◆ **Cosa bisogna fare**
Trascrivi in forma di elenco numerato le righe dei dati che partono da quella contenente "The height and width of the screenshot is (500, 800)." e proseguono fino a quella contenente "(x=884, y=394)", entrambe comprese, senza le righe vuote. Nella risposta ometti le immagini.

◆ **Materiale**
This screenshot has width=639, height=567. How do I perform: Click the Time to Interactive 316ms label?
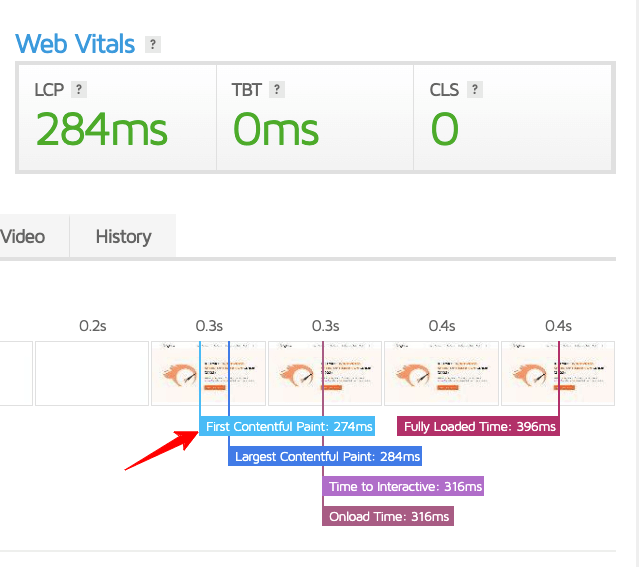pos(403,487)
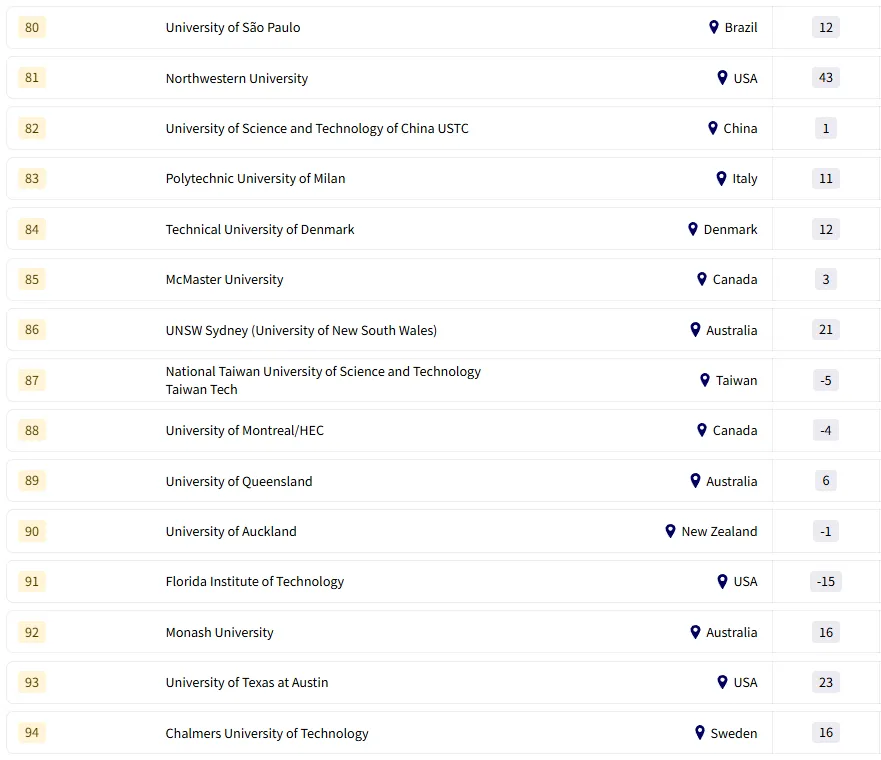881x760 pixels.
Task: Click the map pin beside Italy
Action: [721, 178]
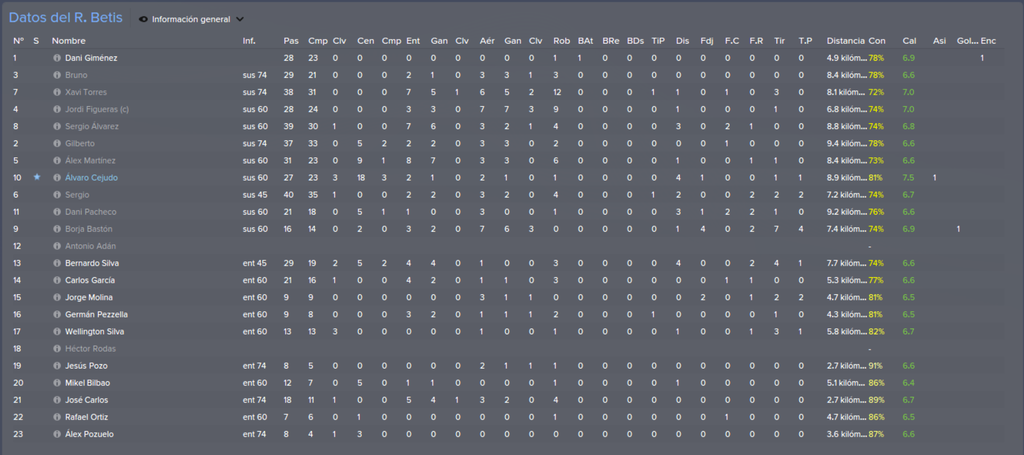Select the Héctor Rodas row
The image size is (1024, 455).
[x=512, y=349]
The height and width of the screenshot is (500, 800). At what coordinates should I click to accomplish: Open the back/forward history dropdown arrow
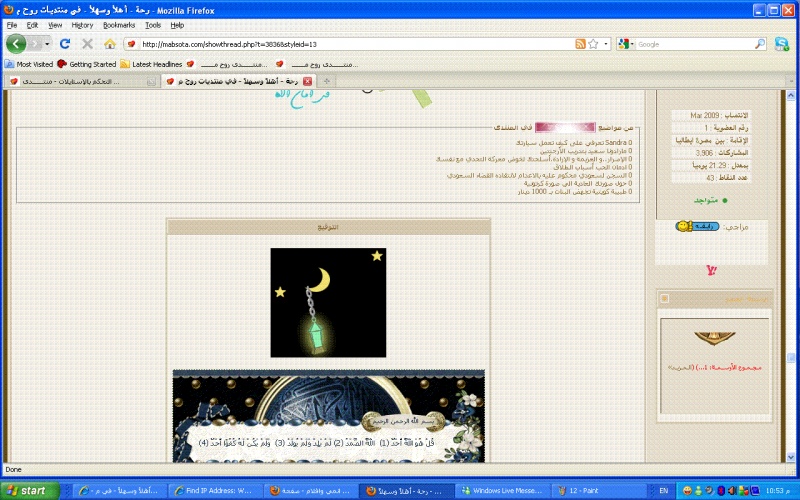(46, 44)
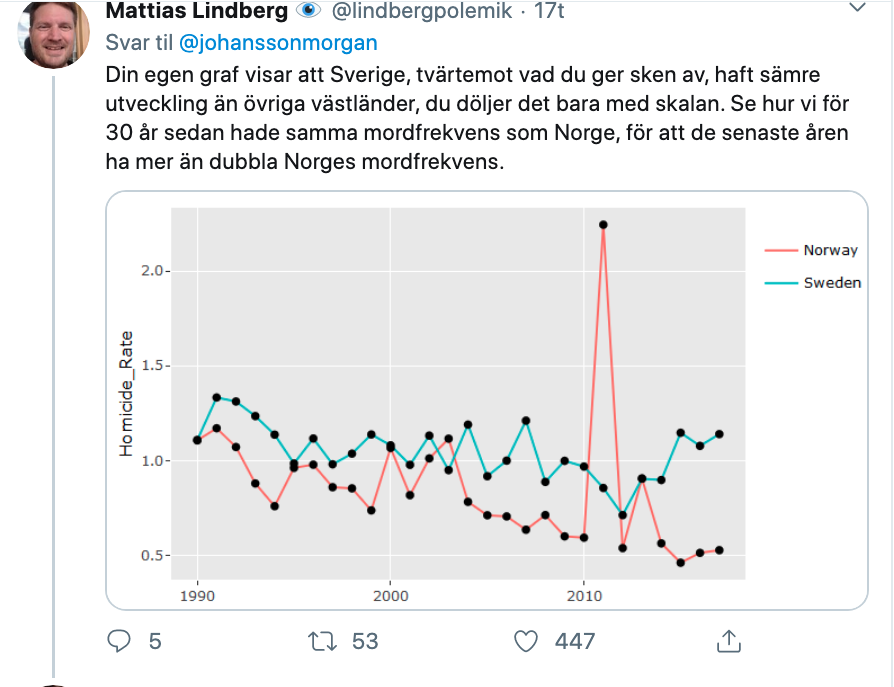The width and height of the screenshot is (894, 687).
Task: Open the Mattias Lindberg display name
Action: 196,12
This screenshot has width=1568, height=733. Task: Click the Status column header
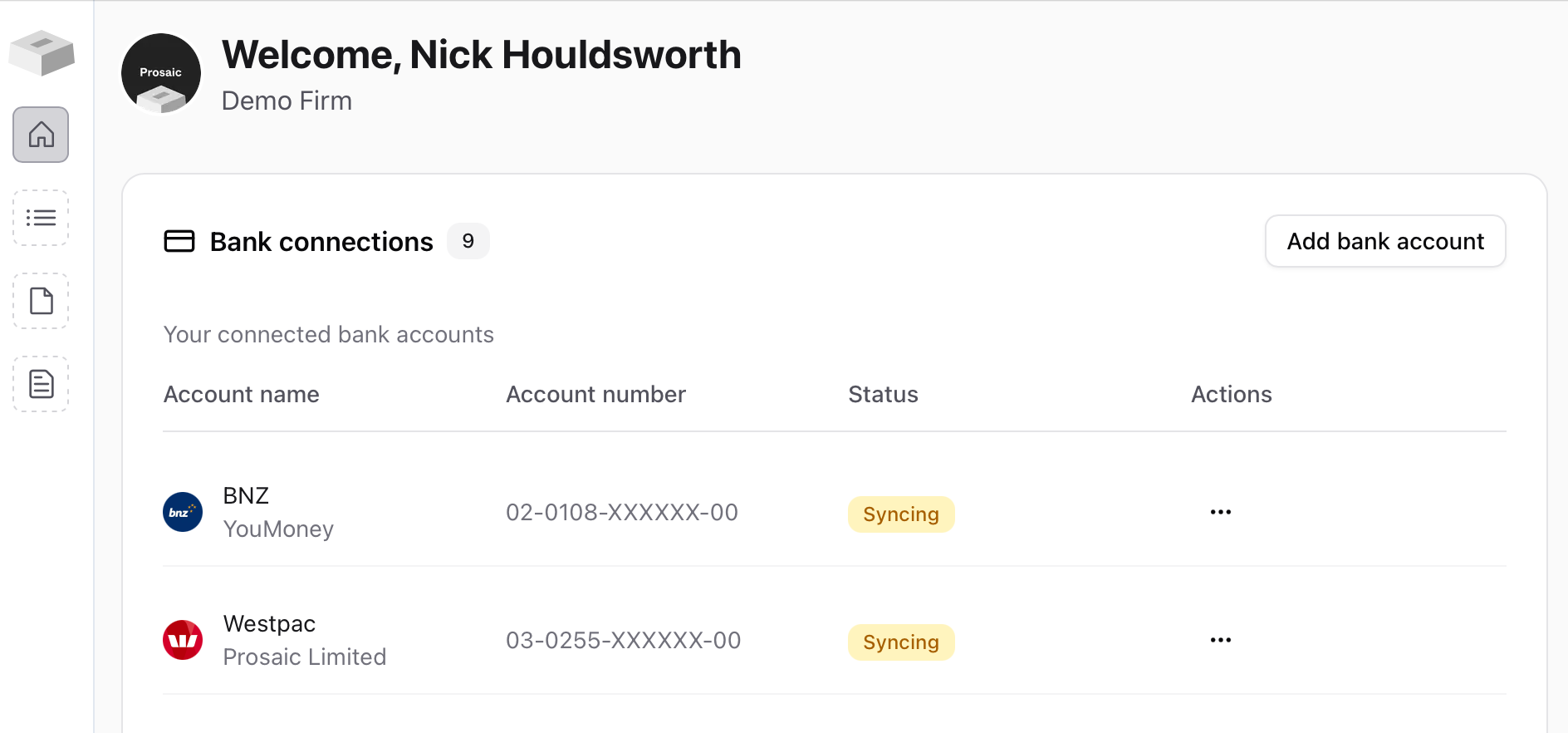(x=884, y=394)
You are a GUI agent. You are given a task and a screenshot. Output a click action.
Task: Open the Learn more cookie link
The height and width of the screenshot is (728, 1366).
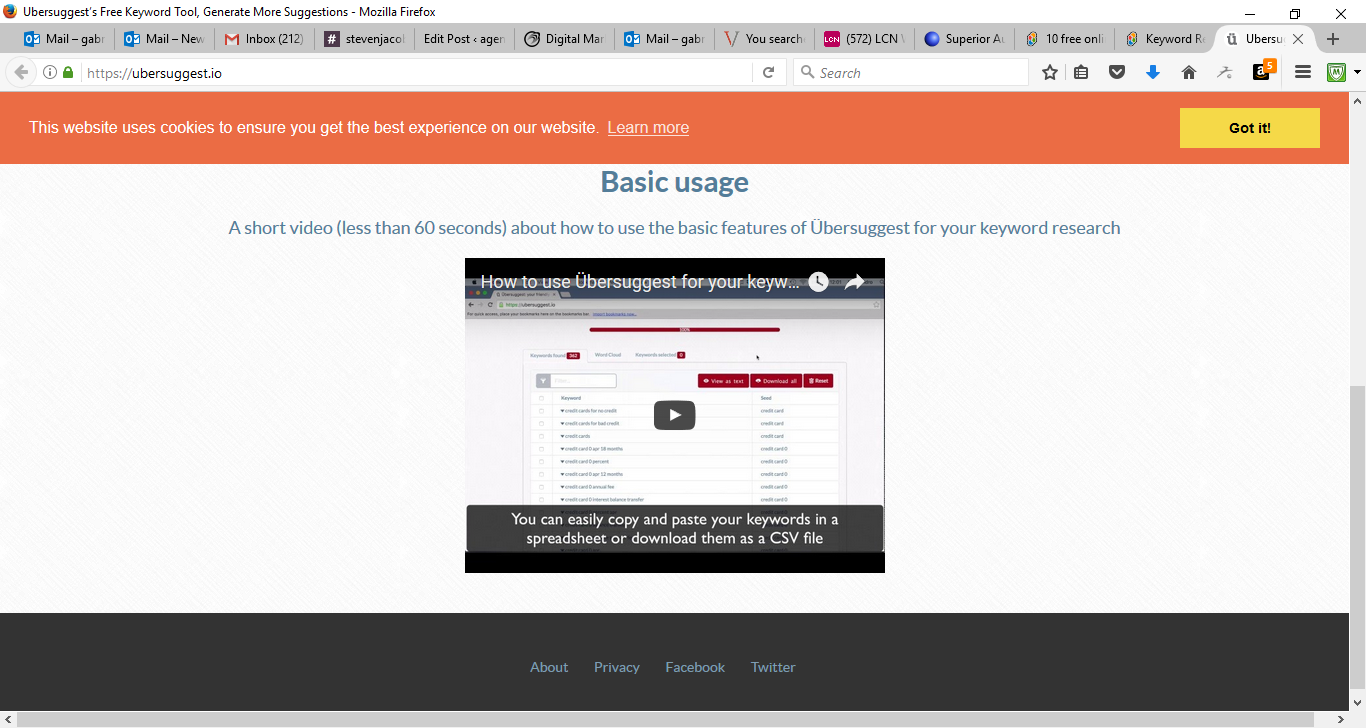(647, 128)
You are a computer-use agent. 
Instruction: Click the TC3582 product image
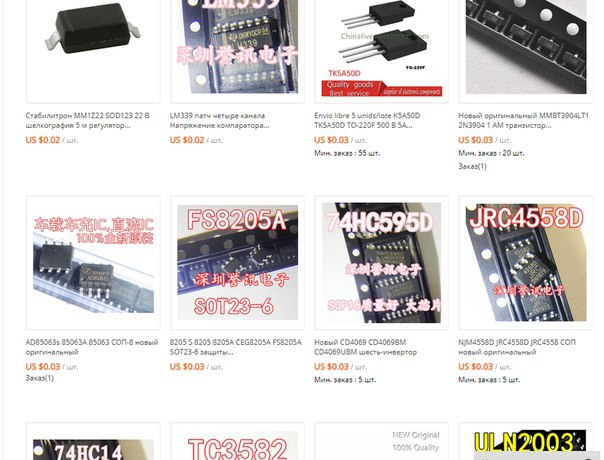(237, 442)
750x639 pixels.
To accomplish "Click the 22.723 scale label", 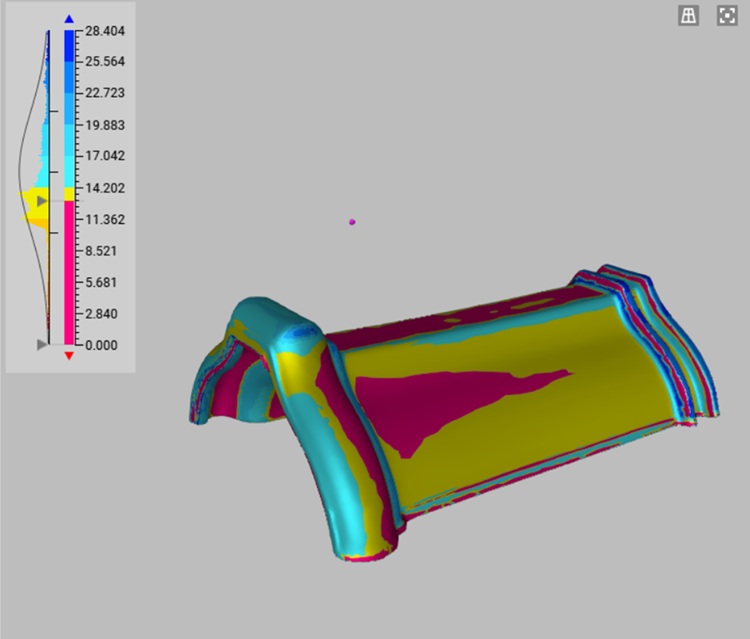I will click(x=104, y=94).
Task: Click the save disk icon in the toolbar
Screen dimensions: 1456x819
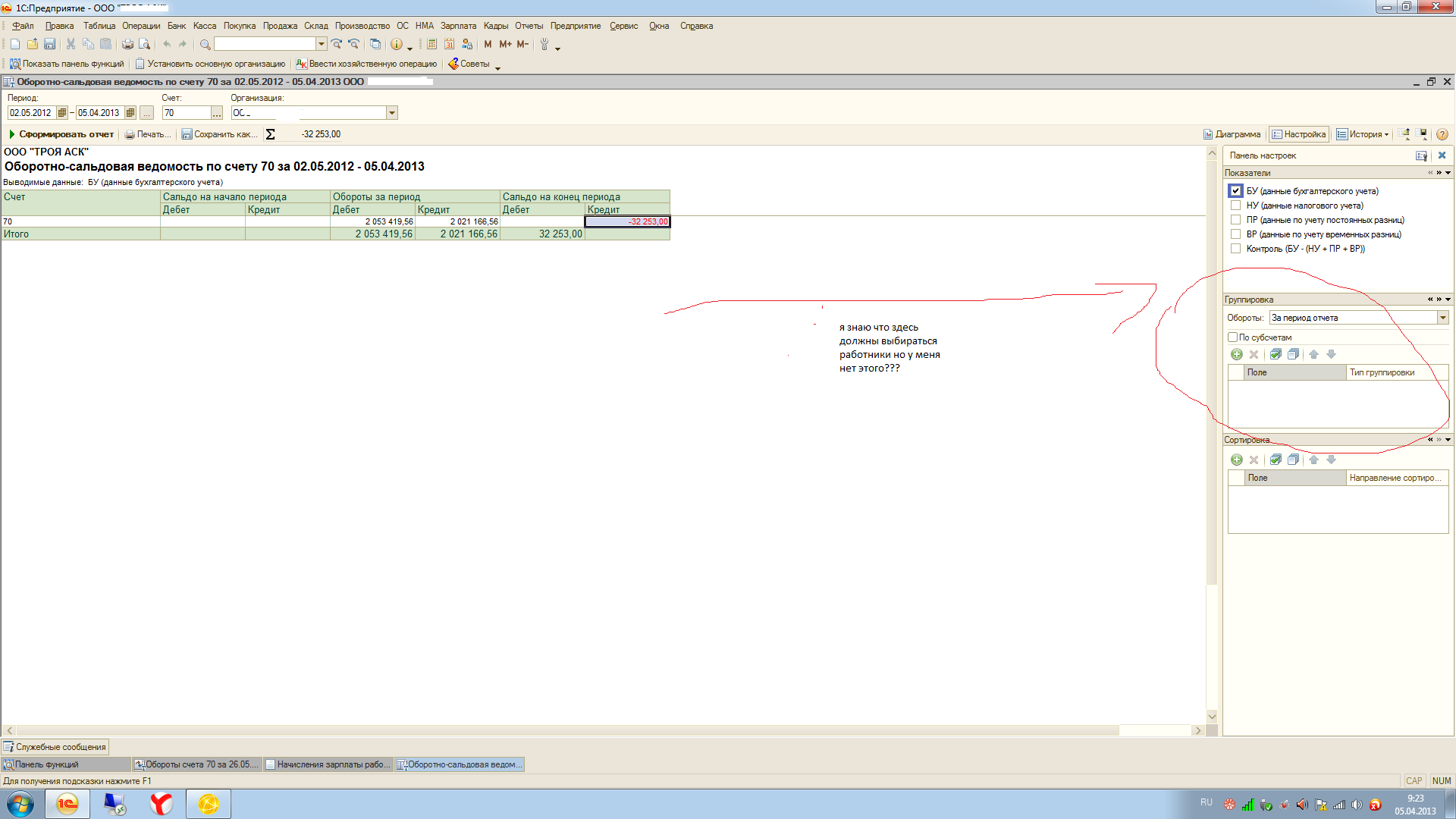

◆ **Soluzione proposta**
1. The height and width of the screenshot is (500, 800). At what coordinates should I click to accomplish: Open the back/forward history dropdown arrow
2. (46, 44)
3. The width and height of the screenshot is (894, 687).
4. Task: Open the Mattias Lindberg display name
5. Action: 196,12
6. This screenshot has width=1568, height=733. Task: Click the Status column header
7. (x=884, y=394)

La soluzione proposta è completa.